--- PROBLEM ---
From the line containing "Viewport: 850px width, 451px" to the end of the records below, both included, every line should be repeated exactly; pictures should be dropped.

* * * *

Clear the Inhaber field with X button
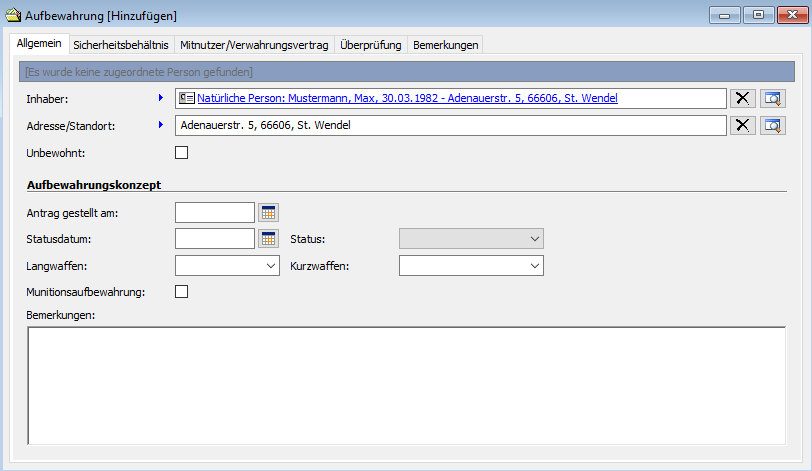The height and width of the screenshot is (471, 812). [742, 98]
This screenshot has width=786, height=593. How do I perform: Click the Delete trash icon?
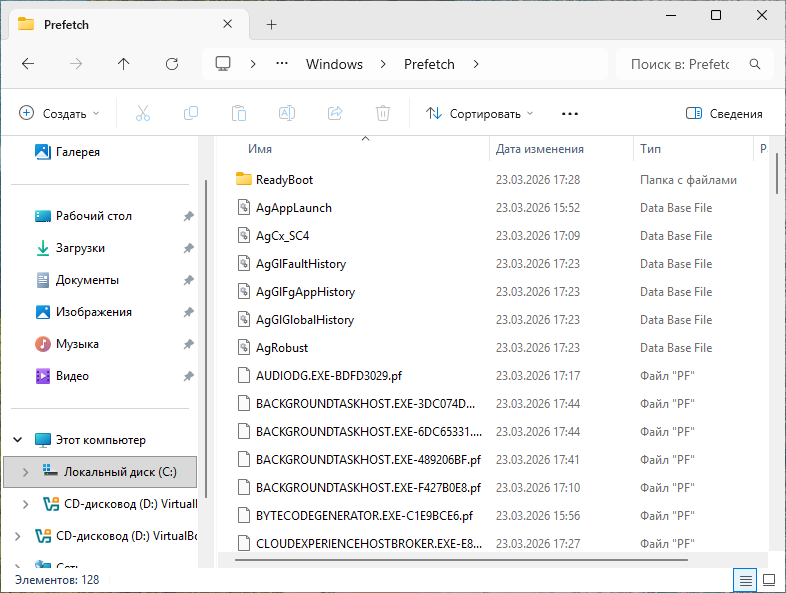382,113
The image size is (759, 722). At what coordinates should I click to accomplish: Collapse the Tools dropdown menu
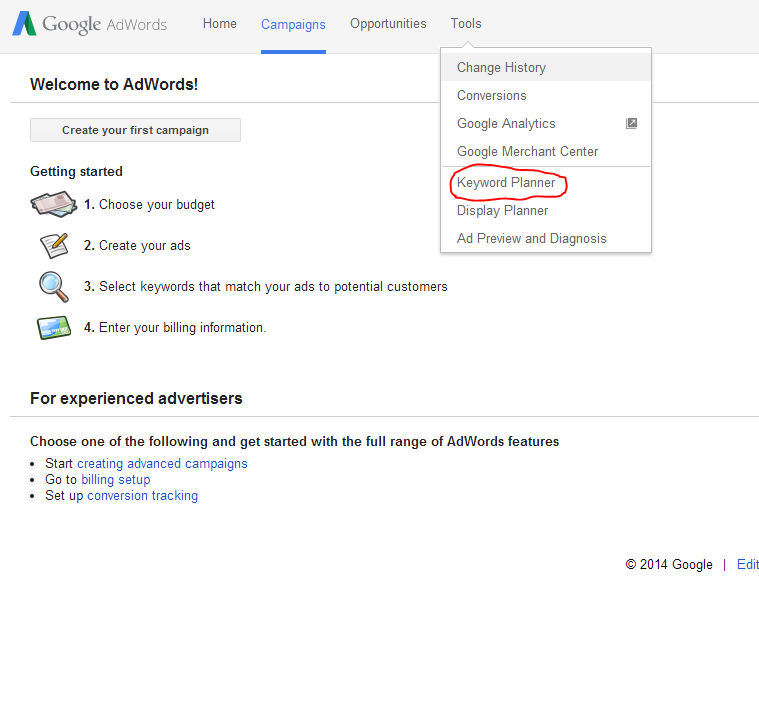466,24
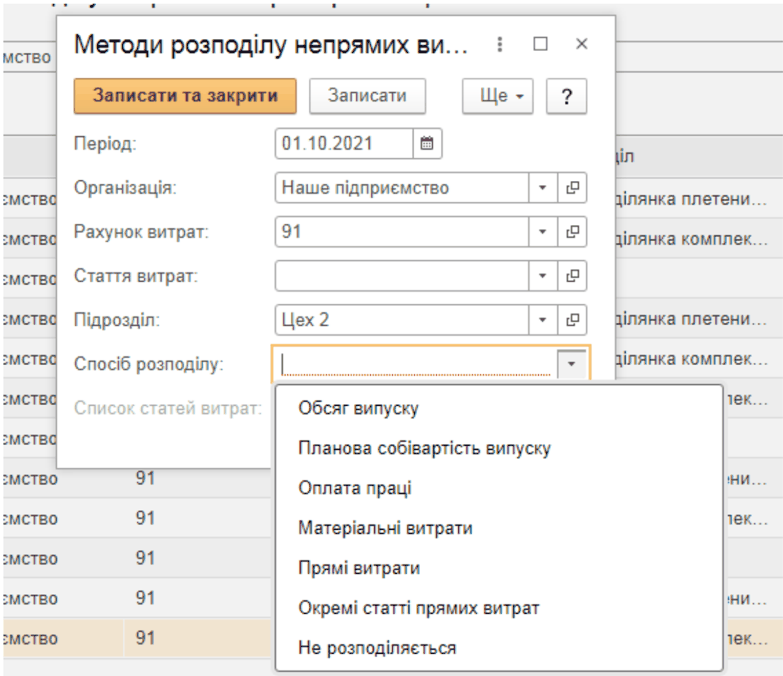The image size is (783, 676).
Task: Expand the Організація dropdown list
Action: [x=543, y=188]
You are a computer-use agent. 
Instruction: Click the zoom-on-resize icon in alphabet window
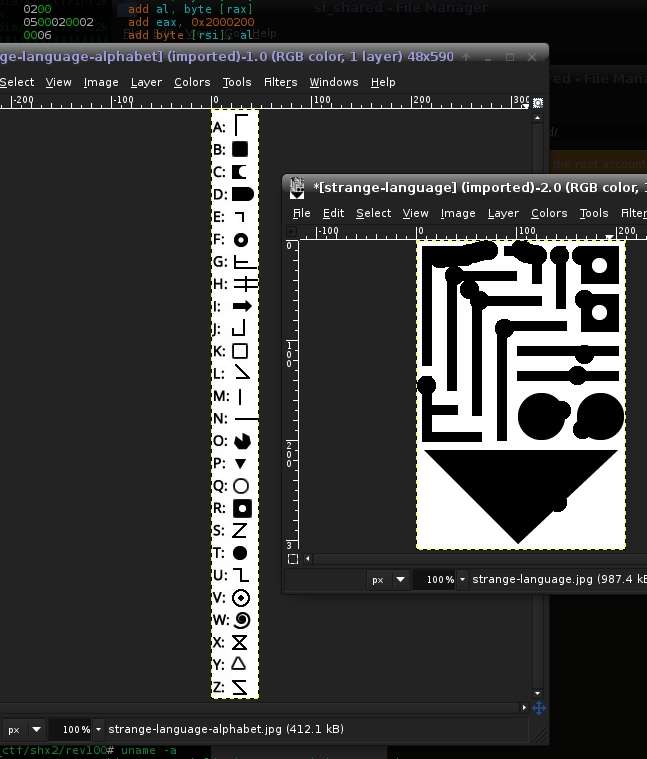[540, 101]

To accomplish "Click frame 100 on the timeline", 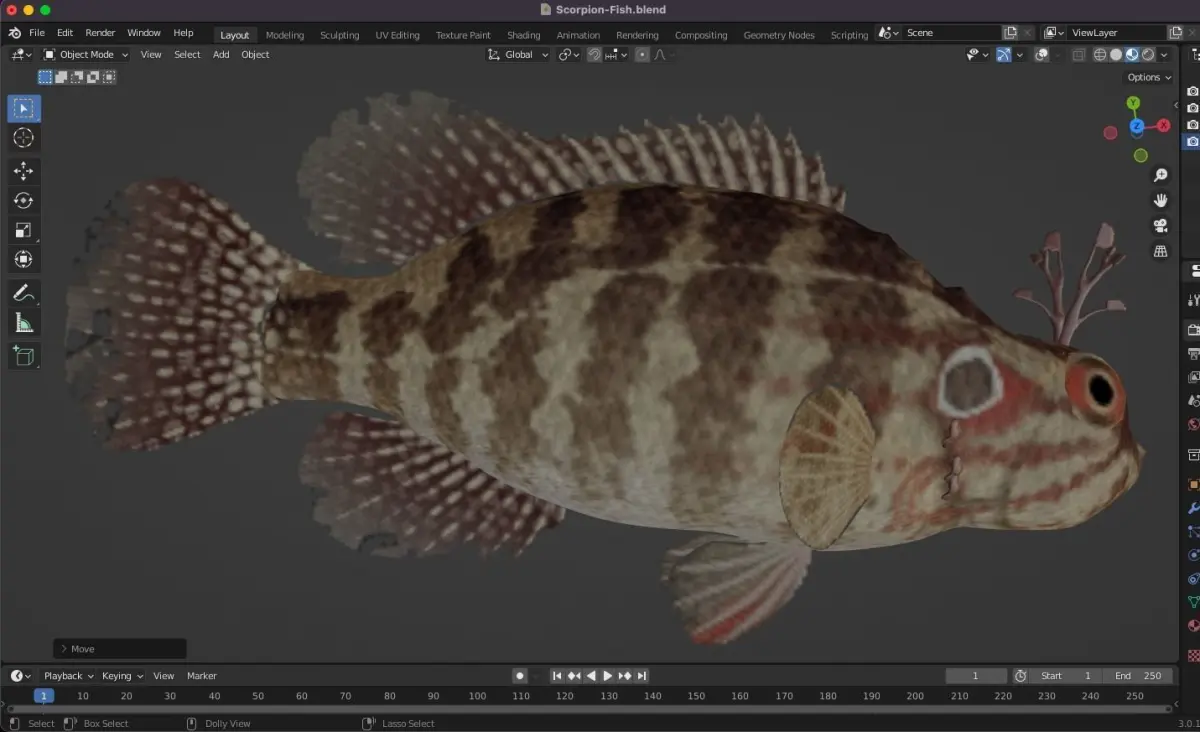I will (477, 696).
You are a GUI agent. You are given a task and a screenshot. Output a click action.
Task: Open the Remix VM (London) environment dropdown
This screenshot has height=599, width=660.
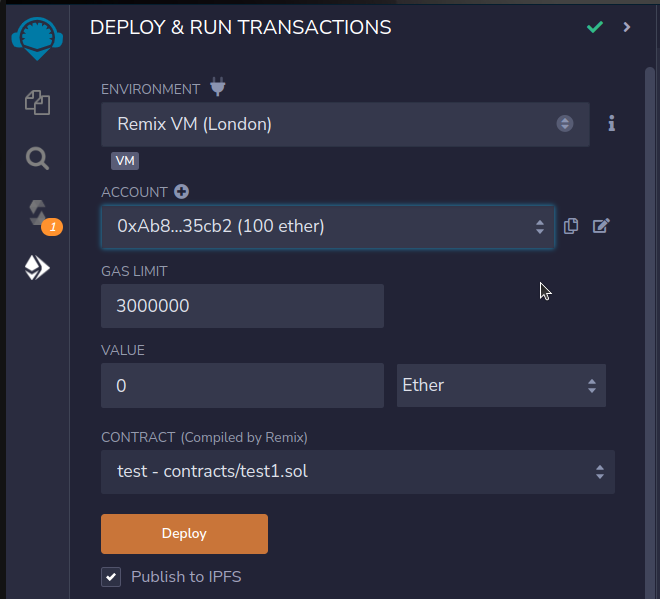[345, 124]
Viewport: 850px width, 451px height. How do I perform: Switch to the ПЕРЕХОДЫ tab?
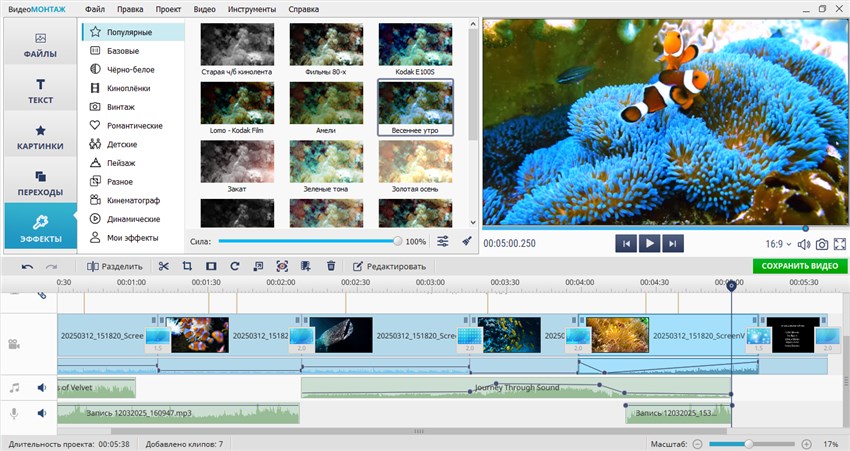40,182
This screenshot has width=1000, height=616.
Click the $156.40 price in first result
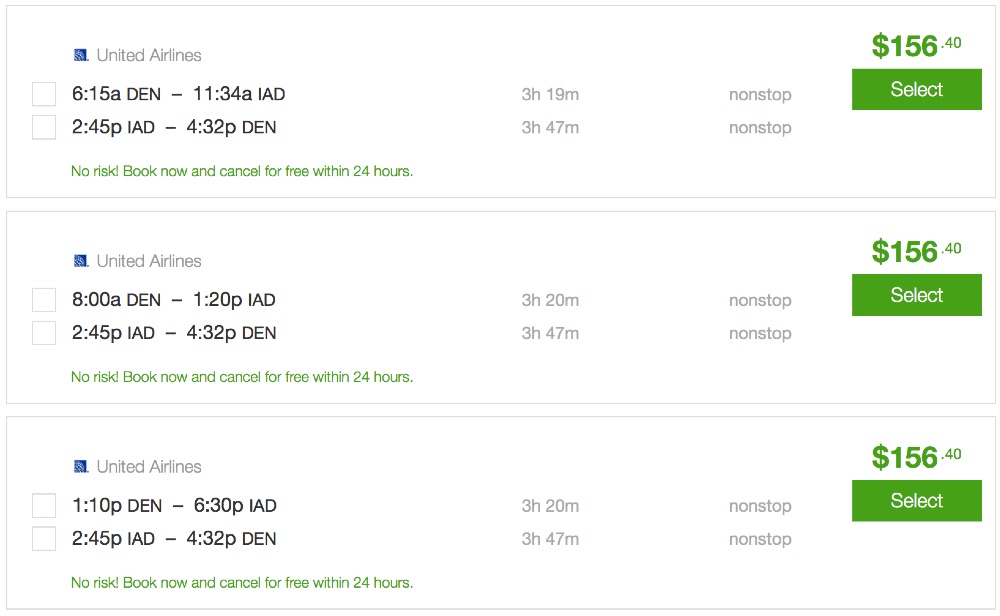[x=915, y=45]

* * * *

--- EXERCISE OUTPUT ---
Viewport: 850px width, 451px height. How do I perform: Switch to the ПЕРЕХОДЫ tab?
40,182
This screenshot has width=1000, height=616.
Click the $156.40 price in first result
[x=915, y=45]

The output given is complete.